Jemtegaard student-artists stick it to the school

Tape art project highlights community, personal stories

Seventh grade student Cale Larson created the mural, "A couple of trees," as his tape art project. Larson said the mural represents the environment and a reminder that if we cut trees down, but don't plant new ones, people will never see the beauty of trees and what they do for us.

Jemtegaard eighth grade student Ethan Cherry created a mural depicting a shoe and the words "Keep Treadin' On," as his tape art project. Cherry said that the mural is a personal reminder that if you keep treadin' on, you will get past challenging times and everything will be OK. (Contributed photos courtesy of Dani Allen)

In the hallways of Washougal’s Jemtegaard Middle School, art students have showcased the way they see their local communities by creating tape art murals of trees, skylines and even the school’s Husky mascot.

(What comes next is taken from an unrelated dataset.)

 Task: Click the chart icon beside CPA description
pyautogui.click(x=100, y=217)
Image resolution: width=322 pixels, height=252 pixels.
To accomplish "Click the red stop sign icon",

The students have joined the Tape Art movement, which has been spreading tape murals across the world since 1989.

The idea originated in Providence, Rhode Island, when artists discovered an ingenious way to create large-scale, collaborative drawings in public spaces by using tape.

Since then, artists have created more than 500 large, public tape-art works, as well as thousands of smaller drawings, everywhere from Tennessee to Japan.

The Washougal students’ theme for their school-based tape art project is the community of the Pacific Northwest, Washougal and Jemtegaard.

“I was really impressed with what the students came up with, and just their concepts of what they wanted on their school walls, and what was meaningful to them,” Jemtegaard art teacher Dani Allen said.

Seventh-grader Cale Larson created “A Couple of Trees,” a mural depicting four trees and a tree stump with an axe. In his written explanation of his piece, Larson said the artwork represents the local environment.

“… when we cut down, but don’t grow back, we will never see the beauty of trees and what they do to us,” Larson stated in his artist explanation. “It is basically a symbol of what our world does nowadays. Destroys, but does not fix.”

Allen, who has taught in the district for 11 years, said most students spent time preparing and planning their tape art projects.

Eighth-grader Ethan Cherry created a large-scale shoe design with the words “Keep treadin’ on,” and said the mural meant a lot to him.

“I was going through a very difficult time and my family members and friends kept saying that one saying, ‘Keep treadin’ on,'” Cherry said. “It was so inspiring to me, because I knew what they meant by that. And I knew times were rough, but if I tread through everything that was difficult in life, or hard, or something I couldn’t control that was bothering me — that if I kept ‘treading on,’ then I’ll get past all that and it will be OK.”

Allen said that she was impressed by the way other Jemtegaard students saw the artwork.

“Another (thing) that was extremely awesome, was that nobody vandalized the art,” she said. “Because it was done by the kids, they were all really impressed by it, so they didn’t want to take it down.”

Jemtegaard Principal David Cooke, presented the idea to Allen after seeing tape art inside a Gresham, Oregon, school.

“I really liked the idea, because being a new school, they didn’t want us to put anything on the walls besides tape,” Allen said. “We also thought it would liven up the school a little bit, because it seems a little institutional without any kid’s work on the walls.”

Everyone received the artwork as a positive addition to the building, “which you don’t always get with art,” Allen added.

The art teacher said she hopes that, over the summer, the school’s walls will be updated so that students can do this assignment every year without ruining the walls.

“It would be awesome to do it every year, and see what students come up with year after year,” Allen said.